WORK INSTRUCTIONS
Write the records out again exactly, leaving no images in.

(Data entries)
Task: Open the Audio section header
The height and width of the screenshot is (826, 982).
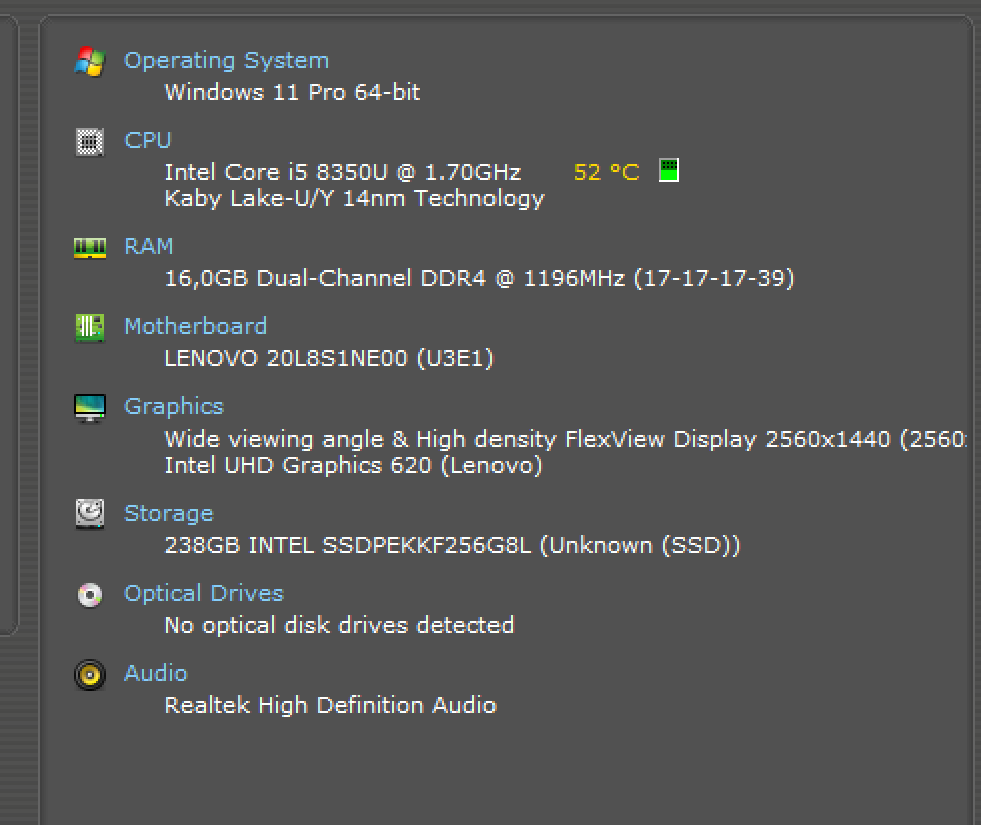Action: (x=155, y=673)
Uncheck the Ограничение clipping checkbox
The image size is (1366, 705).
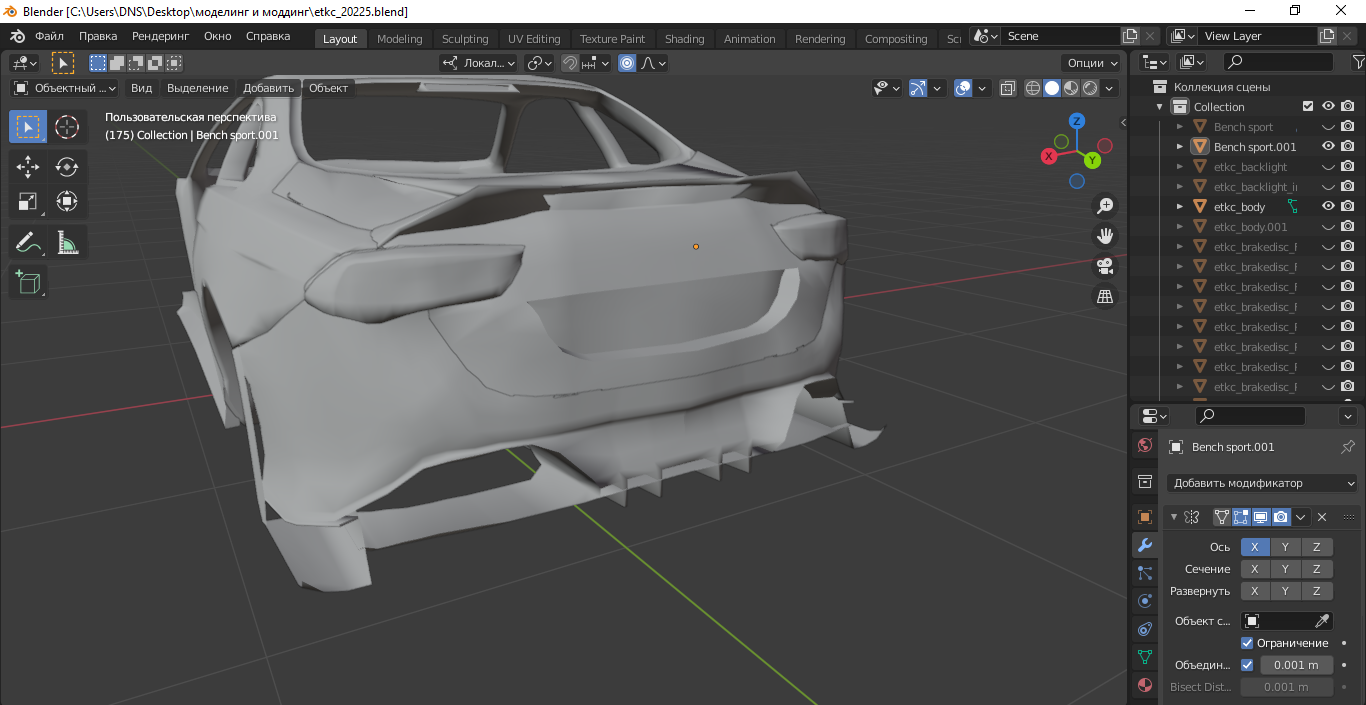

YOUR SOLUTION
Task: Open the Audio section header
The height and width of the screenshot is (826, 982).
Action: (x=155, y=673)
Uncheck the Ограничение clipping checkbox
The image size is (1366, 705).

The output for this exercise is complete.